TASMANIANS have long cherished and protected our biological isolation from pests and diseases that plague crops and animals interstate.
In many ways the frustration of Bass Strait as an additional cost to agriculture is also our greatest buffer against disease.
We have already seen how European carp quickly established in lakes Crescent and Sorell and the crown-of-thorns starfish is having a dramatic impact along Tasmania's East Coast.
Millions of dollars are controversially being spent on preventing foxes from gaining a permanent foothold in Tasmania.
We have quite appropriately railed against lifting our ban on New Zealand apples to protect our fireblight-free status.
The New Zealanders can complain all they like but contaminated containers of apples have already been discovered in Victoria which effectively puts them at our front door.

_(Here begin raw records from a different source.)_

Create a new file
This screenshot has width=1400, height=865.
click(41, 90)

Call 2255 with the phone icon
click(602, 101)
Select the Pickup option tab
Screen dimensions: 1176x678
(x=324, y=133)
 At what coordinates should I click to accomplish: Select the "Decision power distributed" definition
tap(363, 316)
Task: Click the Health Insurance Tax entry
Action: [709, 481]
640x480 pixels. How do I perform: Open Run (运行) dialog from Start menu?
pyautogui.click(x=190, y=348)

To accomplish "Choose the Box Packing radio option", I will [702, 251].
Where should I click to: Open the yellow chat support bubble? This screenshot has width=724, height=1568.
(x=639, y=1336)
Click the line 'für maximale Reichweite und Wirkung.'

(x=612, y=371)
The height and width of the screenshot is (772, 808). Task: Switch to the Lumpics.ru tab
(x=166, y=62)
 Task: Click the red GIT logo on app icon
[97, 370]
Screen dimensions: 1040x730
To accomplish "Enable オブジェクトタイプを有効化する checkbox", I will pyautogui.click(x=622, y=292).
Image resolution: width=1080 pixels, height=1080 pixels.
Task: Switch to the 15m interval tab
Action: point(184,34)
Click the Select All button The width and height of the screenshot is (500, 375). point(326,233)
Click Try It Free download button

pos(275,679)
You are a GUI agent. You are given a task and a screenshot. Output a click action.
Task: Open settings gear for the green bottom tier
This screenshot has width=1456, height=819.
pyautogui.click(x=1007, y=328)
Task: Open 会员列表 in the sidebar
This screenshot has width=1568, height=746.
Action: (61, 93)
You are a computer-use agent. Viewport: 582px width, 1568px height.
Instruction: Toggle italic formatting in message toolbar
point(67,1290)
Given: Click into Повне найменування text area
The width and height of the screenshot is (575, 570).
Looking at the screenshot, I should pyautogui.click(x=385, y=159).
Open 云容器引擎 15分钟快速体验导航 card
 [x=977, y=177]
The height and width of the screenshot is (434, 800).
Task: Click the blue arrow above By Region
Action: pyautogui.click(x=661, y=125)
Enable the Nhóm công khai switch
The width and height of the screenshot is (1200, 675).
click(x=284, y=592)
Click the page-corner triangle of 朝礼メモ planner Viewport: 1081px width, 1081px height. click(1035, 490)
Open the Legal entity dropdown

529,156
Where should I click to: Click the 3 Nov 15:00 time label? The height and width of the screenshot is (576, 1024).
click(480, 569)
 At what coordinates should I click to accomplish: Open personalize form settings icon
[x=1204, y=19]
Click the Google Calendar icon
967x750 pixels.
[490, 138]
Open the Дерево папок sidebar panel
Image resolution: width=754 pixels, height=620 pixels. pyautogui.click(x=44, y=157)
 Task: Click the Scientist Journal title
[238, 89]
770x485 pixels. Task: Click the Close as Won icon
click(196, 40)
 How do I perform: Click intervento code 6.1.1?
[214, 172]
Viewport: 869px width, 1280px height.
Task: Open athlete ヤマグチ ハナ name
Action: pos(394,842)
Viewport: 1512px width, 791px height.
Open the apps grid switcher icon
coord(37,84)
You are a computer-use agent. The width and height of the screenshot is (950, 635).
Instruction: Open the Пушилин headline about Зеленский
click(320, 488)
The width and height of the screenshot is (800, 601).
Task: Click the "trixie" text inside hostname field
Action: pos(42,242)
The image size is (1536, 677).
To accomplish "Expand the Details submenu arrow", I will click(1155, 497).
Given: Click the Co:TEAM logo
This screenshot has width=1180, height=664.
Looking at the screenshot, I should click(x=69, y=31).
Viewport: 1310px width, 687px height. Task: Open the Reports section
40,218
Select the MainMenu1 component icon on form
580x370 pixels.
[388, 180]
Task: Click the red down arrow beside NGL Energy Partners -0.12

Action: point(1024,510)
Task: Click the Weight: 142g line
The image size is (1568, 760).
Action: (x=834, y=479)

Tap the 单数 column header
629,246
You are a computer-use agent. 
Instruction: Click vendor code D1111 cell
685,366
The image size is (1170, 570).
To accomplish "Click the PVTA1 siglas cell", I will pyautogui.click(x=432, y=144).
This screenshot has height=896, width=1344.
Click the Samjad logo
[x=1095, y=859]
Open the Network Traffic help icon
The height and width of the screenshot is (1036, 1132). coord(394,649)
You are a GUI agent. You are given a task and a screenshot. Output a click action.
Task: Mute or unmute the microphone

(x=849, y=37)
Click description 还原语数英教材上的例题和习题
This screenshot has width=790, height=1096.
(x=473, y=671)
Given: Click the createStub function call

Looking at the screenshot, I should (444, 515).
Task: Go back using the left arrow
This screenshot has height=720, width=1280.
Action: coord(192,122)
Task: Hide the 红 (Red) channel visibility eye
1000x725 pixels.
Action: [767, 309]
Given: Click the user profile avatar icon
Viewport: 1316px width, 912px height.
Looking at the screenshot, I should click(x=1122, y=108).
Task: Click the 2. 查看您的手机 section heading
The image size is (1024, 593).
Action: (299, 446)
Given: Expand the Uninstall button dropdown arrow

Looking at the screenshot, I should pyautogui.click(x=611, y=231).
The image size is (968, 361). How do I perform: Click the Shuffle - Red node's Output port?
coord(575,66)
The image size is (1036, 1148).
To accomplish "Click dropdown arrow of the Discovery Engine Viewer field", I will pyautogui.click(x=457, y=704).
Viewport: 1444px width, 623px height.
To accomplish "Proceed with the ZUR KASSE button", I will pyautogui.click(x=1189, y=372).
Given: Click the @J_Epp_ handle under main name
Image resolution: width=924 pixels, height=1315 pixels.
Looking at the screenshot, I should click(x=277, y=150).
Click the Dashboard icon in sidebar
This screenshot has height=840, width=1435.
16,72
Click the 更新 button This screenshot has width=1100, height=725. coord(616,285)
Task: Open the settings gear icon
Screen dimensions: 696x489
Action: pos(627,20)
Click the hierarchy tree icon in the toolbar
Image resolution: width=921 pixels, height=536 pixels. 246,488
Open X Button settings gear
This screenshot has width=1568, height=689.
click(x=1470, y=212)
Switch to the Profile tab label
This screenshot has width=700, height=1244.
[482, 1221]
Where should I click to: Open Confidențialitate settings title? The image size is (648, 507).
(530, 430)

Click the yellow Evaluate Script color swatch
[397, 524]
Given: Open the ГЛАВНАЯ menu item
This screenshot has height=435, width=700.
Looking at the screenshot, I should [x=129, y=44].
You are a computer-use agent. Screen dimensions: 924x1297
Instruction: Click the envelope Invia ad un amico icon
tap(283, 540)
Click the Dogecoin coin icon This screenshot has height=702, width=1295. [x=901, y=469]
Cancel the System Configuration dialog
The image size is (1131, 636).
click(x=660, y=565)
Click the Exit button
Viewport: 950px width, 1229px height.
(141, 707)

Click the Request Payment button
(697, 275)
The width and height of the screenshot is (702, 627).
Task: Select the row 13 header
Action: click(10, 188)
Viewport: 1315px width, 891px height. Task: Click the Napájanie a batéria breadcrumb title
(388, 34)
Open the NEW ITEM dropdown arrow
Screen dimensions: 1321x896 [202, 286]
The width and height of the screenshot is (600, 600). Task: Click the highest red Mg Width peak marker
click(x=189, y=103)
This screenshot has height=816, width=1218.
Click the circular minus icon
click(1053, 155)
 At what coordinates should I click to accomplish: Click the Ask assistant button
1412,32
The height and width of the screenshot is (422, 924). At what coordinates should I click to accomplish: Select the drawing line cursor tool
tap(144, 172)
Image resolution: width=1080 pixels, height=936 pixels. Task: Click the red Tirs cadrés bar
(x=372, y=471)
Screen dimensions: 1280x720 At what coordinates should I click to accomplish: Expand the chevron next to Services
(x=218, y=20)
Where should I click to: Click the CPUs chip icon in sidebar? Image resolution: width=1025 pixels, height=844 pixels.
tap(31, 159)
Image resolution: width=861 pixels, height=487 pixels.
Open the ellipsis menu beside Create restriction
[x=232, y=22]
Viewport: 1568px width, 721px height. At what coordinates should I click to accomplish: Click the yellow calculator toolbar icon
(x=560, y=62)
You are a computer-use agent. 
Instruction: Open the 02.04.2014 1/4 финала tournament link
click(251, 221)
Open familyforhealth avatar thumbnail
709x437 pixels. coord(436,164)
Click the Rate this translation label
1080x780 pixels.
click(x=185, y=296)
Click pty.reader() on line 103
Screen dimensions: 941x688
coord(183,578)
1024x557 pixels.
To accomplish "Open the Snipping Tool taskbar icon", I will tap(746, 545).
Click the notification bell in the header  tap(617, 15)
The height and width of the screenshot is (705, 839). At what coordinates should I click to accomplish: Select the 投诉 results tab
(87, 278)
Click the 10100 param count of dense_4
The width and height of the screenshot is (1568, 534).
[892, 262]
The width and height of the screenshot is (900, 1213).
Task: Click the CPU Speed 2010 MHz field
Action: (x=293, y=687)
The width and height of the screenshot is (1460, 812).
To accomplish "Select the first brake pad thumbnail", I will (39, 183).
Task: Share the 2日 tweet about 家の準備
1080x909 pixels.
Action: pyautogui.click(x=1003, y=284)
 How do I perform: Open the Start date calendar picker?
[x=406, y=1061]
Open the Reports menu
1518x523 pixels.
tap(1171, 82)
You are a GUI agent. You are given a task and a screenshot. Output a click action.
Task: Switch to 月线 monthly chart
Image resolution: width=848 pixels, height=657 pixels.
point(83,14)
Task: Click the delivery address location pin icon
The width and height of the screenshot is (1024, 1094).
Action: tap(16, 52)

Allowing these apples into Tasmania will neither make or break any free trade agreement but fireblight could destroy Tasmania's apple industry.
The latest threat is a plant pathogen called myrtle rust that has just been discovered in Victoria for the first time.
It was first seen in NSW less than two years ago and spreads rapidly through plants in the myrtaceae family, which includes native Australian species like eucalypts.
TFGA chief executive Jan Davis said that myrtle rust could be the worst bio-security risk ever seen in Tasmania because once established it cannot be eradicated.
She claimed that only 60 per cent of shipping containers are subject to quarantine checks and only one in three airline flights.
Our governments must be pro-active on this issue because, as we are seeing with the carp and foxes, it is extremely expensive to try and clean up the mess retrospectively.